#### ASSIGNED TASK A
Echo the Profhilo passage word for word, between "Dermatologists in the" and "in America yet.", inclusive.
#### ASSIGNED TASK B
Carry on the article about Profhilo and other skin boosters from the point where it stops.

#### PASSAGE

[Start of section]

Dermatologists in the U.S. are salivating. “Profhilo is the skin technology I am most excited about for 2023,” says Daniel Belkin, MD, of New York City (also known as Martha Stewart’s dermatologist). Since last spring, some of his well-traveled patients have been asking about the new injectable, which has been widely available in Europe since 2016. Lord Gavin, celebrity facialist for Augustinus Bader, has urged his clients to travel to London to get it. Bird Bakery CEO Elizabeth Chambers, who is partly based in the Cayman Islands, told New York Magazine she swears by it. “It’s such a simple, low-tech item; we don’t have anything quite like it in the U.S.,” Belkin says. The bad news: It’s not available in America yet.

Profhilo is part of a new category of injectables known as “skin boosters,” based on new formulations of hyaluronic acid (HA), occasionally mixed with other good-for-your-skin ingredients like amino acids. “I dream of the day such products make it here,” says Shino Bay Aguilera, DO, a Fort Lauderdale dermatologist. The shots seem like skin care at its best—if every claim on your moisturizer were true: They hydrate and smooth and help boost collagen and elastin, making your skin look glowier, less wrinkled (superficial lines in particular), and more supple. Lord Gavin refers to it as an “injectable moisturizer.”

[End of section]

#### PROVIDED DATA
[Start of section]

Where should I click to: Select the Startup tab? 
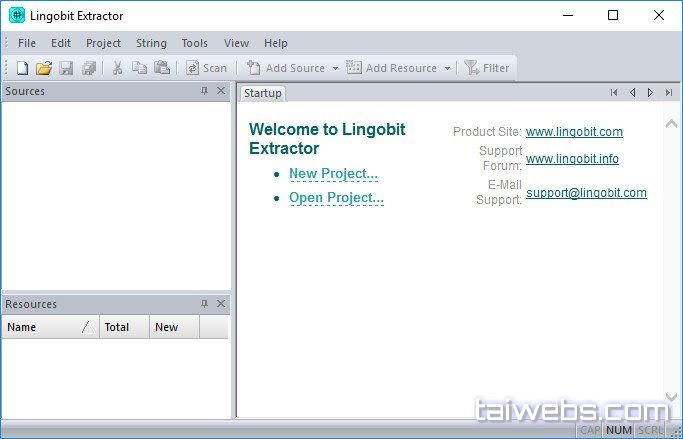(x=263, y=93)
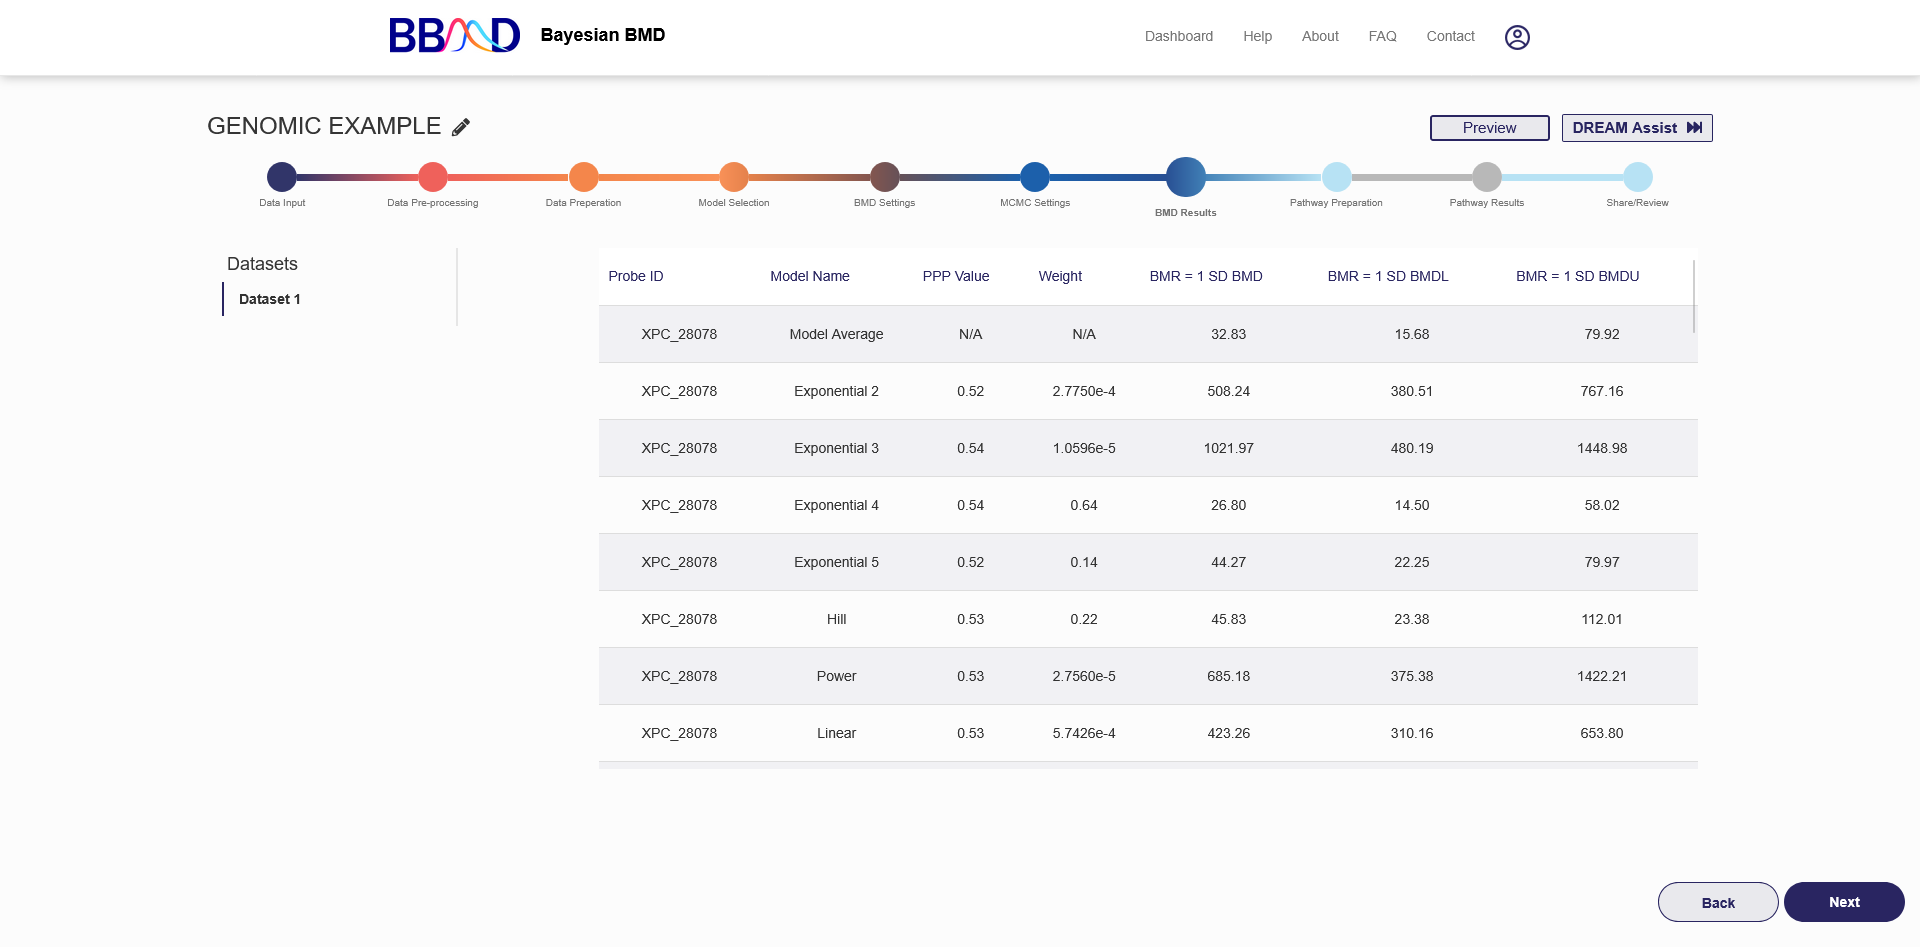Select Dataset 1 in the Datasets list
This screenshot has width=1920, height=947.
click(x=270, y=299)
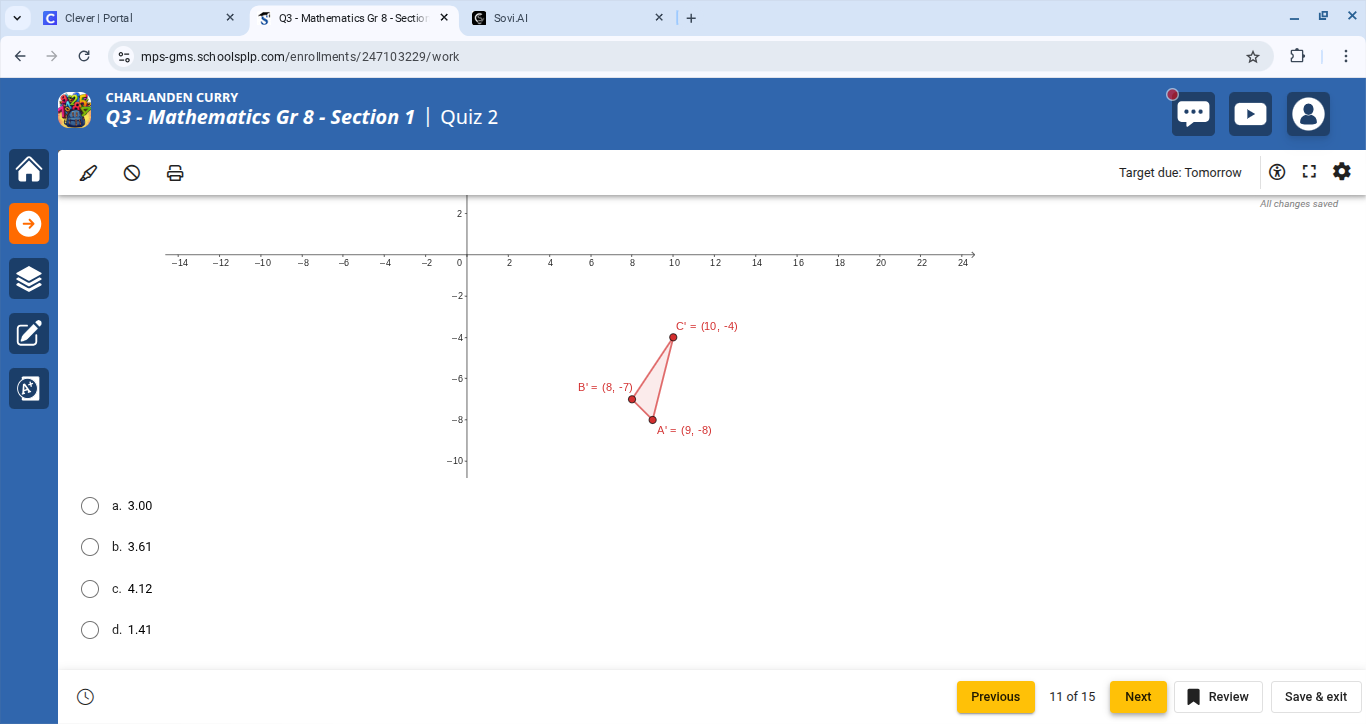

[End of section]

#### RESPONSE AREA A
Dermatologists in the U.S. are salivating. “Profhilo is the skin technology I am most excited about for 2023,” says Daniel Belkin, MD, of New York City (also known as Martha Stewart’s dermatologist). Since last spring, some of his well-traveled patients have been asking about the new injectable, which has been widely available in Europe since 2016. Lord Gavin, celebrity facialist for Augustinus Bader, has urged his clients to travel to London to get it. Bird Bakery CEO Elizabeth Chambers, who is partly based in the Cayman Islands, told New York Magazine she swears by it. “It’s such a simple, low-tech item; we don’t have anything quite like it in the U.S.,” Belkin says. The bad news: It’s not available in America yet.

#### RESPONSE AREA B
If you’ve been anxious about doing anything to your face, skin boosters are a great way to ease in, since they don’t freeze muscles or add significant volume to the face. As Lord Gavin explains, “This isn’t about changing the face, but enhancing glow and luminosity while smoothing away lines, lifting, and tightening.” While traditional fillers stay where they are injected (which is why repeated injections can build up and look puffy over time), these new injectables slowly infuse HA through the skin, making them much more subtle. “It would be impossible to become ‘overdone’ with Profhilo,” Belkin says. “It spreads throughout the dermis to hydrate the [whole area].” Think of it as the difference between oil paint and a canvas wash. Both can produce beautiful colors, but the wash—aka Profhilo—does it in a more diffused way. It also requires only five small injections on each side of the face (they look like huge mosquito bites at first, but vanish within a day or two), and the results can last up to six months.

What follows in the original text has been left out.